Falling production suggests that there is not much light to speak of.

Solution

As coal production falls, Ukraine imports more every year, from the United States, Kazakhstan and Russia.

Buslavets said that Ukraine has been buying mostly anthracite coal, as most of its own anthracite mines are currently under Russian occupation. In 2020, Ukraine imported 2.6 million tons of coal for energy needs, 2.4 million tons were from Russia, 137,000 tons from the U.S, and 53,000 tons from Kazakhstan.

However, the situation can still be improved. Modernizing state coal mines could raise domestic production to 12 million tons per year, Ukraine’s Energy Ministry press service told the Kyiv Post.

“We can achieve this with the modernization of our mines in the next 3–6 years. The modernization could save $1 billion and fully cover the internal demand and the energy security of the state,” the ministry said.

The increasing number of extraction will be the main factor for the decreasing of its valued price and better quality.

The shortage of money for modernization keeps this revival from happening. In 2021, the energy ministry asked the government to invest Hr 6.7 billion ($243 million) for this project. Before that during 2013–2017 and 2020–2021 mines got no maintenance funds, the ministry said.

In 2018, the mining companies got Hr 307 million ($11 million), just 12 percent of what it needed for modernization.
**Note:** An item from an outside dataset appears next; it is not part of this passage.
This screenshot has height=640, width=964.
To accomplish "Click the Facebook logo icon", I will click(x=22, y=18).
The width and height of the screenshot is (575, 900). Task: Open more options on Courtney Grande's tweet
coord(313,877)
And in 2019 the mines got just Hr 397 million ($14.4 million) out of the Hr 2.5 billion ($90 million) they needed.

How to solve the crisis?

The outdated and corrupt mining industry is just one of Ukraine’s energy challenges. It seems that Ukraine’s energy industry is in perpetual crisis.

Buslavets blamed poorly regulated energy prices that do not cover production value.
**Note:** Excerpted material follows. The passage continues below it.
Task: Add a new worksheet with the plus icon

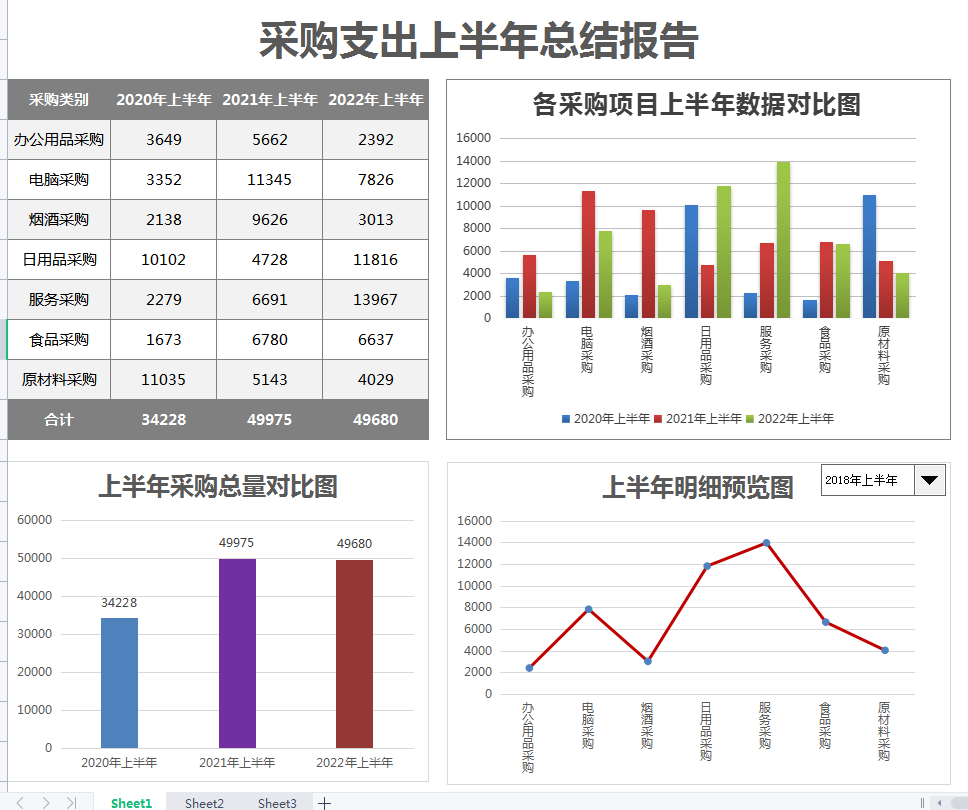Action: pyautogui.click(x=325, y=803)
In the summer, renewables cover Ukraine’s electricity needs, while the heating stations work at minimum capacity and can’t earn enough money to modernize or afford enough coal to cover the winter season, Buslavets added.

In summer, Ukraine has more than enough electricity but the government still heavily relies on electricity imports from Russia in autumn and winter.

This can potentially squeeze Ukrainian energy producers out of the market, as they may not have enough money to buy enough coal and gas for the heating season.

Ukraine sees only one way out of this crisis — synchronizing its energy system with the European Union system ENTSO-E.

The first testing of the new connection is planned for the fall and winter of 2021–2022, when Ukraine connects its energy system with Moldova.

However, the new energy system will work in the future. At present, the only way to prepare for a heating season is to repair as much mines and power plants as possible and stock up on as much gas and coal as possible.

The same approach allowed Ukraine to survive winter 2020–2021 without blackouts.

Part of the reporting for this story was done for NBC News Universal.